Pero lo cierto es que convivimos con el miedo, nos inventamos nuestras estrategias y seguimos caminando con este susto a cuesta. El que le tiene miedo al subterráneo lo resuelve fácilmente: no viaja en subterráneo. El que sufre vértigo no está obligado a subir a la Torre Eiffel el día que visita París.
Pero hay veces que las circunstancias no son tan fáciles de manejar. Es el caso de tipos que no soportan los ascensores y la vida los obliga a subir y bajar diez pisos en cajas herméticamente cerradas. O los que están condenados a atravesar espacios abiertos, transidos de agorafobia. Un amigo de mi juventud, empleado bancario, no podía cruzar a pie la avenida 9 de Julio sin que la adrenalina lo cargara de sudores y taquicardias. Vivía en un departamento de Corrientes y Libertad y jamás pateaba para cruzar la 9 de Julio que la tenía a una cuadra. Tampoco se animaba a atravesarla por el pasaje subterráneo porque, además, padecía de claustrofobia. Sus pasos siempre lo encaminaban hacia Callao.
Pero un día el banco lo trasladó a una sucursal ubicada en Corrientes y Suipacha. Y ahí comenzó su padecimiento. Para superar la angustia del cruce de la avenida, mi amigo tomaba el colectivo en la esquina de Libertad y, naturalmente, se bajaba en Suipacha. Hubiera sido una solución, pero ocurre que en aquellos tiempos los pasajeros y los colectiveros se repetían en los mismos horarios.

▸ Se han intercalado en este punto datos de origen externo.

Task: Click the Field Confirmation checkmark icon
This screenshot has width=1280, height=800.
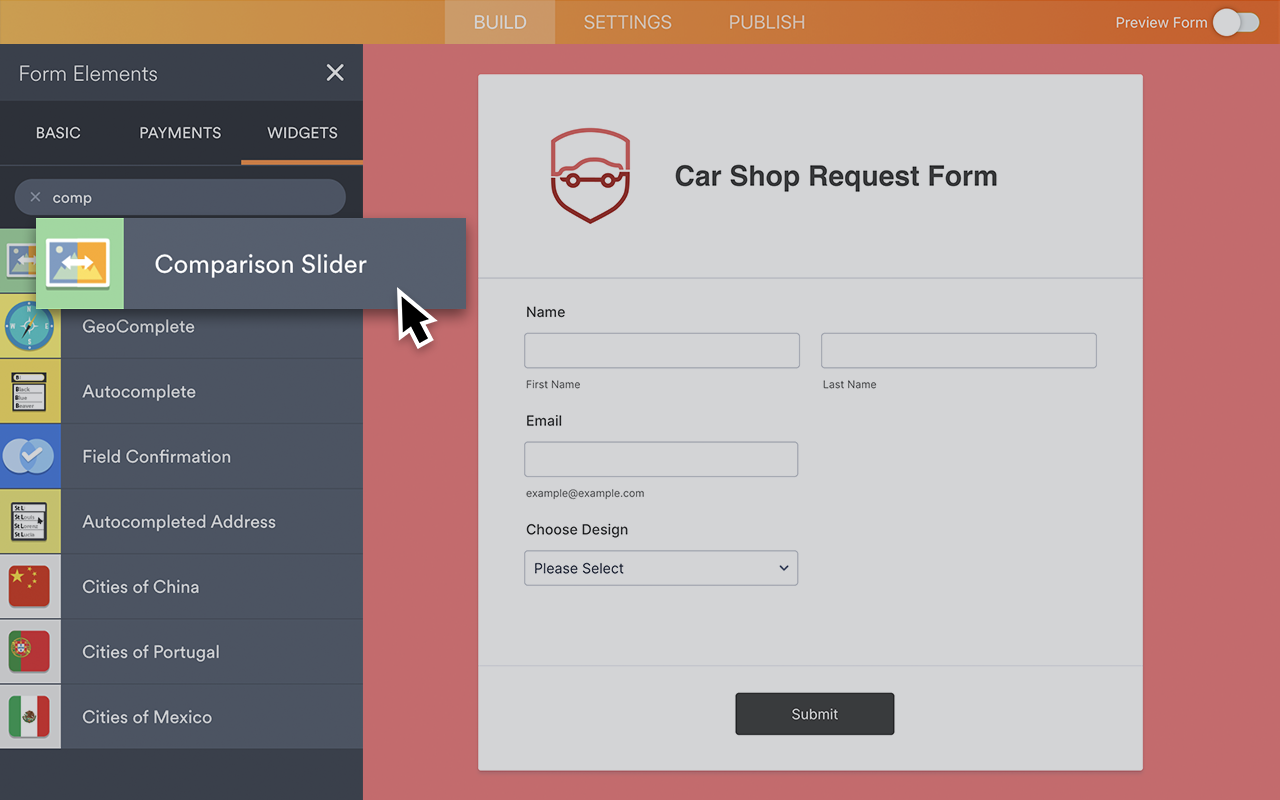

Lo cierto es que, pasada la primera semana, la conducta de mi amigo comenzó a llamar la atención. ¿Cómo podía alguien tomar el colectivo y pagar el boleto por apenas dos cuadras? Mi amigo advirtió que su rutina producía extrañeza y comenzó por inventarse excusas. Una vez que el colectivo atravesaba la 9 de Julio, se bajaba apresuradamente en la parada de Suipacha y decía en voz alta, por ejemplo:
–¡Qué tarado...! Me olvidé la llave.
La excusa le sirvió por unos días hasta que comprobó que era mayor el papelón del distraído que del agorafóbico. Intentó otras variantes. Por ejemplo retroceder hasta Rodríguez Peña y bajarse en Florida. Al menos el tramo de diez cuadras justificaba el uso del colectivo. Hasta que un día, en medio de los estrujamientos de oficinistas y tramposos de financieras, una señora le confesó al oído:
–Qué hermosa mañana para caminar por Corrientes.
Mi amigo interpretó el comentario como un reproche y ese mismo día, cansado de tanto disimulo, pidió el traslado a la sucursal de Caballito. Hasta que supe de él, vivió una vida feliz.
Así es el mundo de los angustiados. Millones de seres obligados a convivir con sus miedos, a disimularlos. Algunos lo resuelven o intentan resolverlos en el chaiselongue del psicoanalista. Otros negocian.
Julio Huasi, un poeta de mi generación, escribió un verso que cito de memoria:
“La angustia, esa prostituta, que conmigo se acuesta por amor”.
Pero un día, Huasi se suicidó. La amada prostituta, en definitiva, fue coherente con su oficio. Las prostitutas tienen coraje.